Joan Murphy
Last Updated August 6, 2024.
Colin Thiele has written a carefully documented book [Albatross two] about the effects of an off-shore oil rig on a remote bay in south Australia. Everything is black and white and the oil men are condemned before they take to sea…. One knows the dangers of oil pollution but no-where in this book is there any attempt to evaluate. The characters are stereotypes—Tina is the girl who loves birds—one realises from the opening chapter the fate that lies in store for her tame penguin Piglet, and her brother Link who goes to work on the rig and has a secret sympathy for the oil men. Many of the characters have impossible nicknames and speak in almost unreadable dialect, both of which factors irritated me enormously. I am sure the technicalities are correct but the book lacked a soul and was therefore for me a failure.
Joan Murphy, "'Albatross Two'," in The School Librarian, Vol. 23, No. 3, September, 1975, p. 252.

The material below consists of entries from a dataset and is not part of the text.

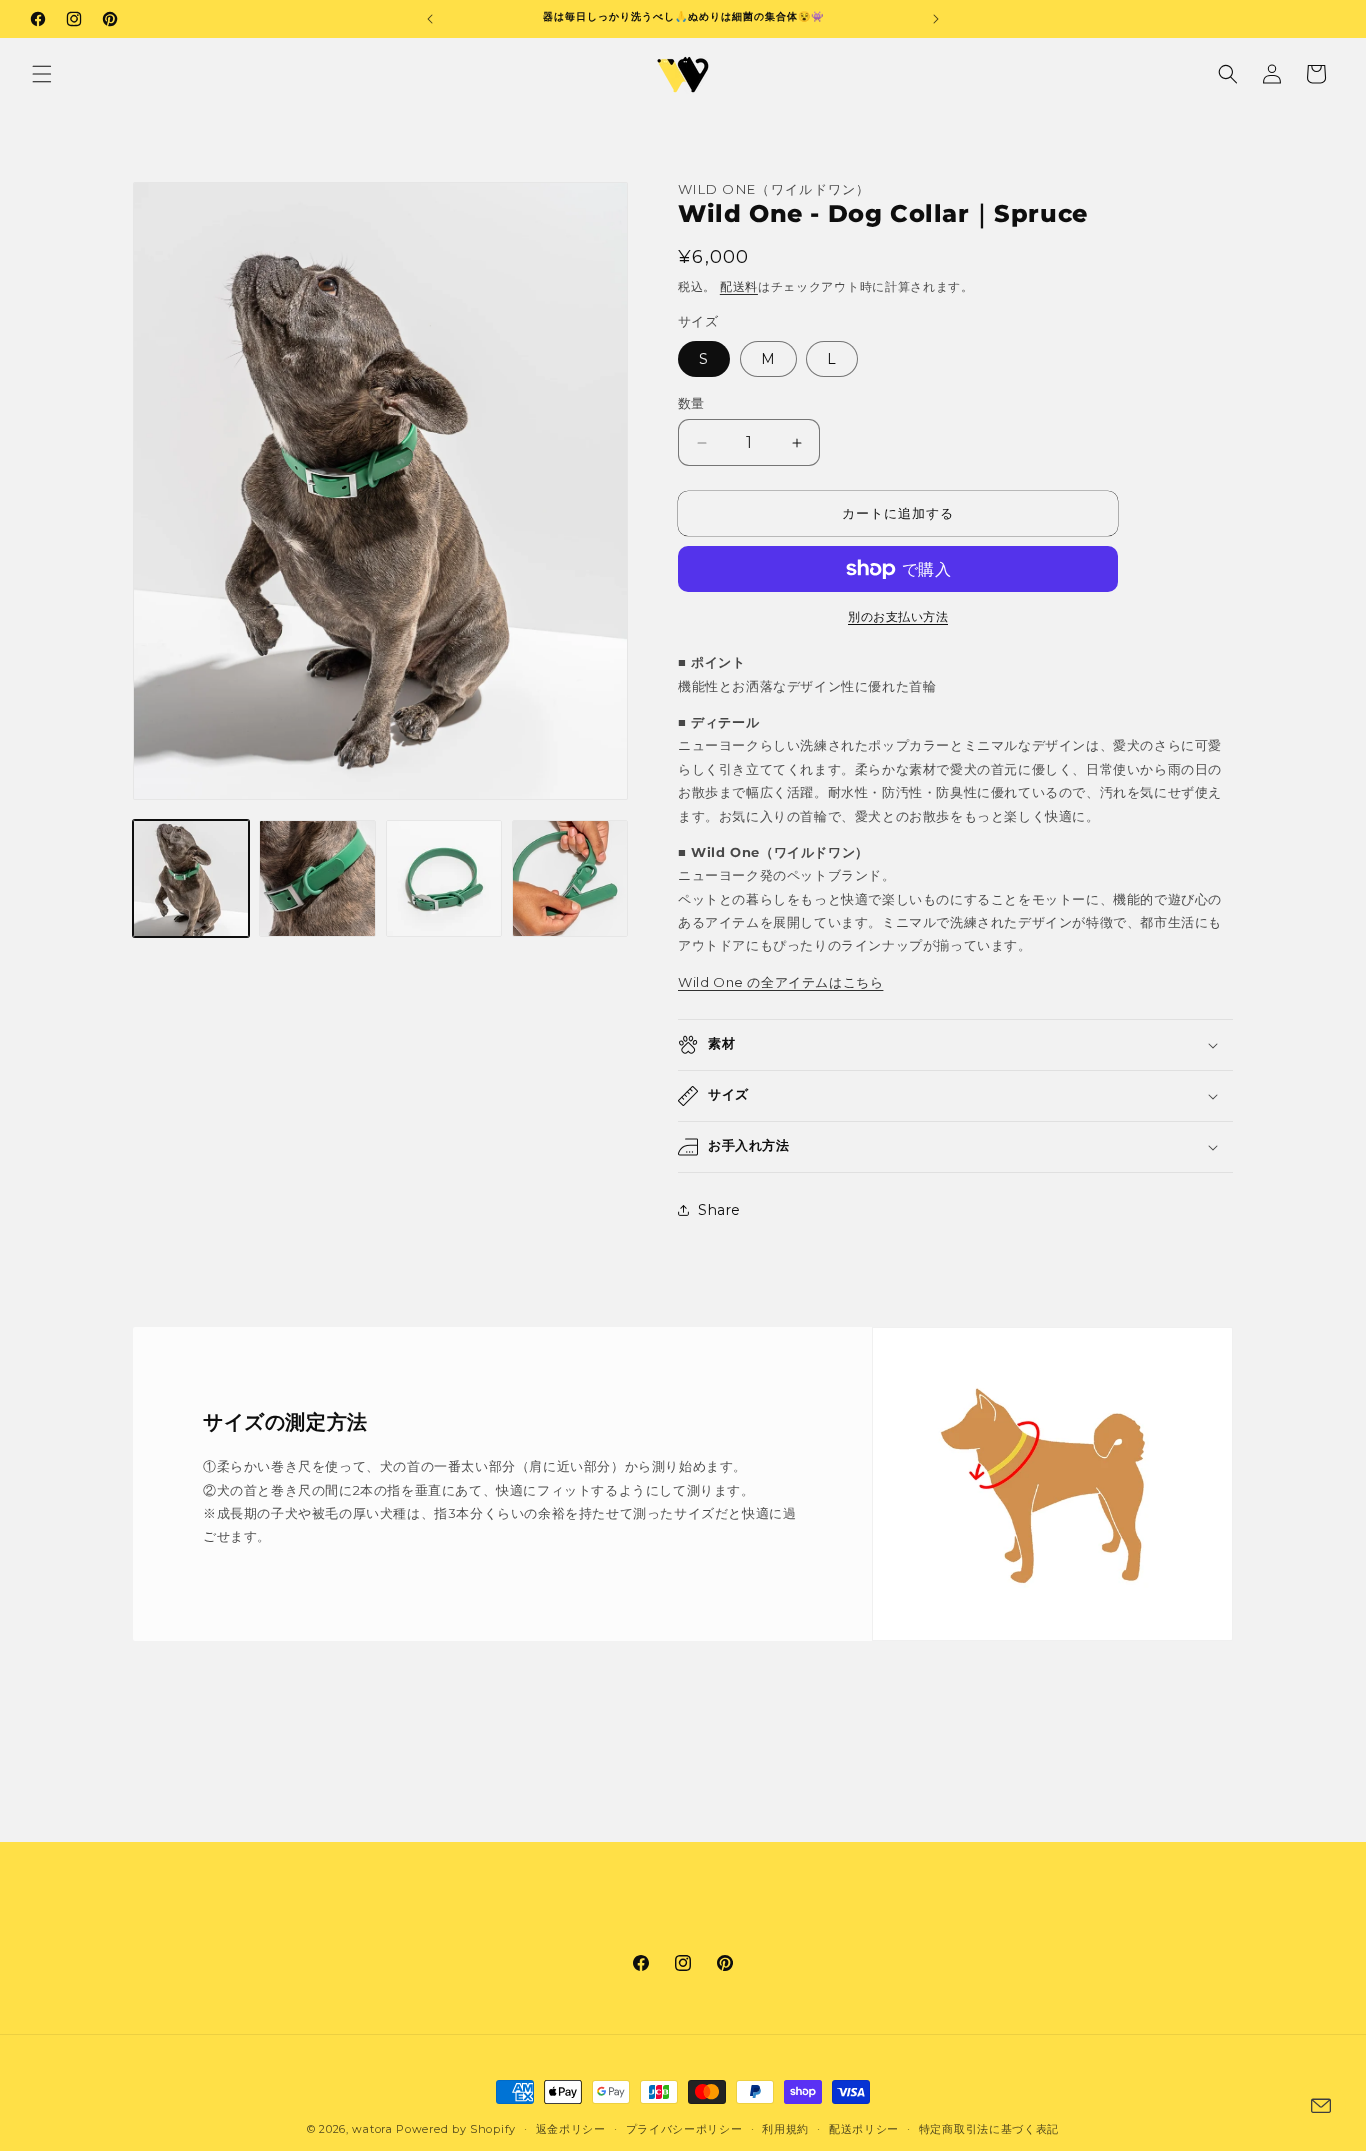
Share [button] (719, 1210)
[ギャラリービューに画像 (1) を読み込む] (191, 878)
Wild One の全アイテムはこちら (780, 982)
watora (372, 2129)
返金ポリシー (571, 2128)
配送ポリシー (864, 2128)
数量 (691, 403)
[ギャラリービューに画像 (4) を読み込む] (570, 878)
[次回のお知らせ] (936, 19)
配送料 (739, 286)
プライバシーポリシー (684, 2128)
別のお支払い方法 (898, 616)
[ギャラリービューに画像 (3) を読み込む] (444, 878)
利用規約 (785, 2128)
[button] (42, 74)
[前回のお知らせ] (430, 19)
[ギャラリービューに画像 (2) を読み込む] (317, 878)
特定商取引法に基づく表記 (989, 2128)
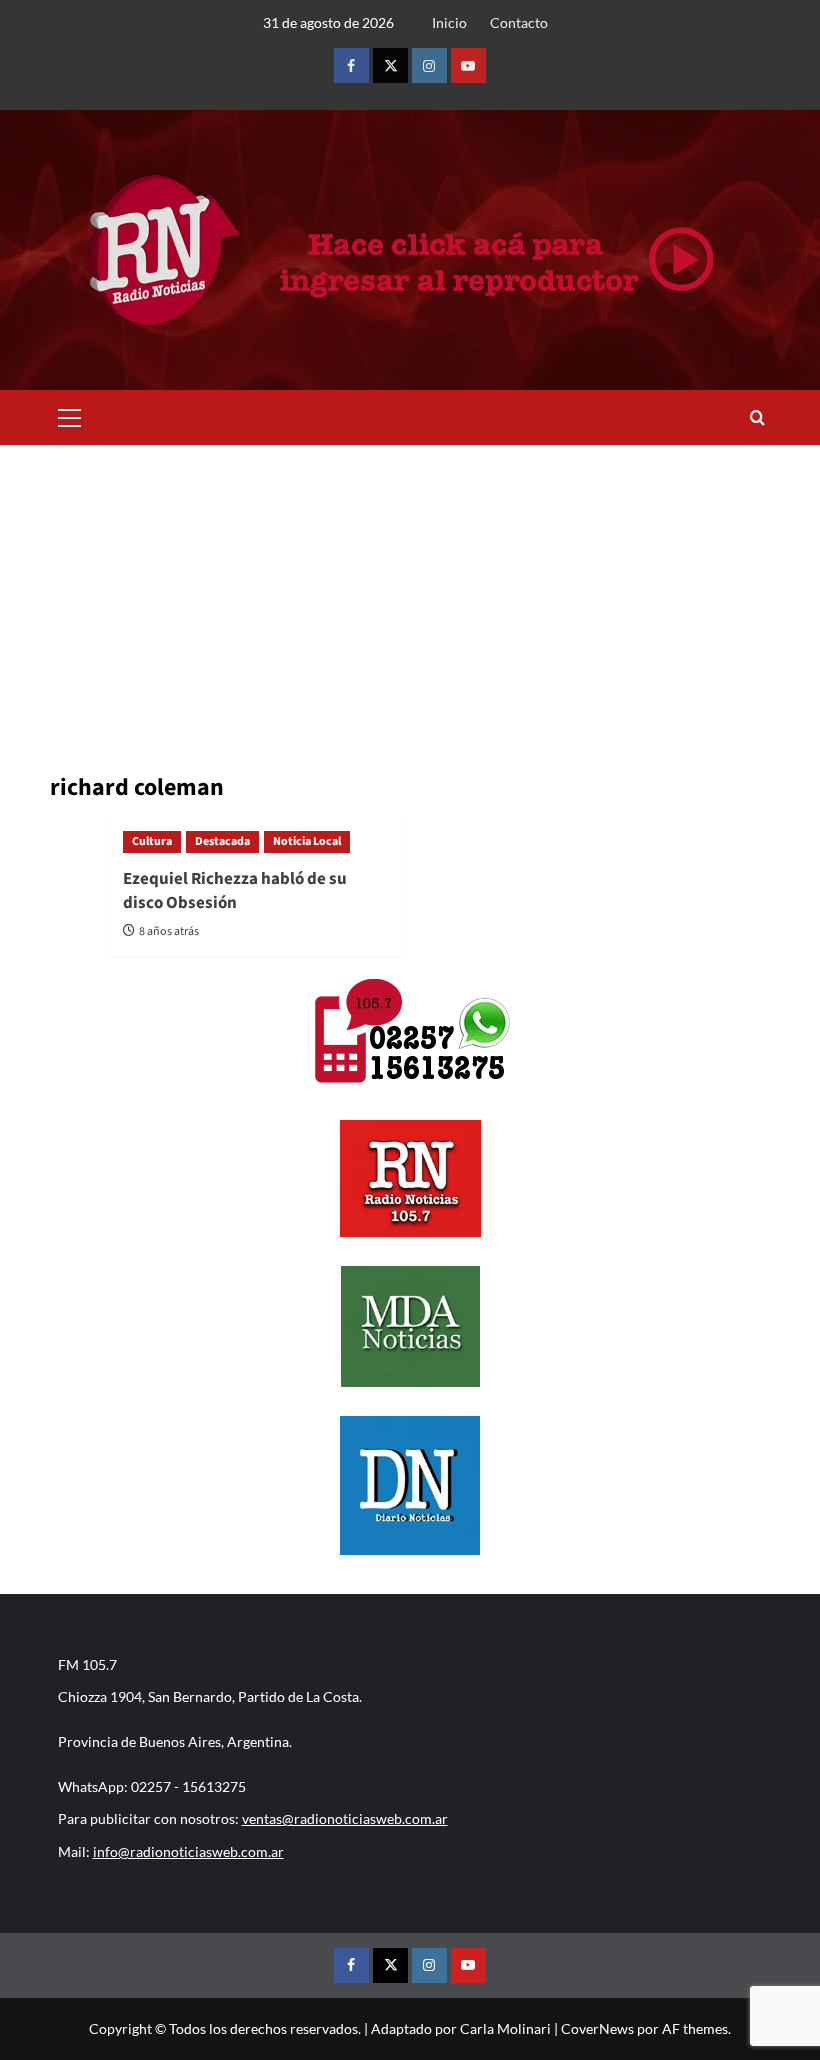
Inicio (449, 22)
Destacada (222, 841)
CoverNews (597, 2028)
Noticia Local (307, 841)
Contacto (519, 22)
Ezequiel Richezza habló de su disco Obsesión (235, 891)
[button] (70, 415)
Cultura (152, 841)
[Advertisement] (410, 595)
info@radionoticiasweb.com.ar (188, 1851)
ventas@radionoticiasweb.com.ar (345, 1818)
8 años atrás (169, 931)
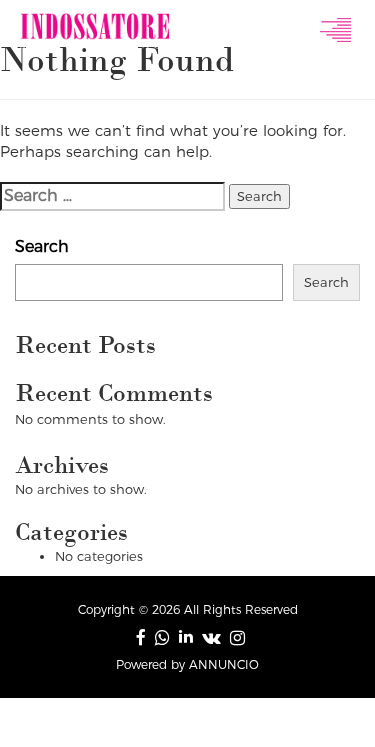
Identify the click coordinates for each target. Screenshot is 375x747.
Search (42, 246)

What's really remarkable [in Fight Against Albatross Two] is Thiele's translation of an apparently clear-cut ecological moral into the subtleties of family conflict as Tina, just discovering a passion for ornithology in the process of easing her pet fairy penguin, Piglet, back to the wild, finds herself aligned against her fourteen-year-old brother Link, who has signed on the rig for a two week stint as cook's helper…. Thiele's knowledge of operations on the rig itself gives weight to those sequences and the physical action he narrates so well doesn't impose any facile answers on the problem which looms over the likably undemonstrative residents of Ripple Bay.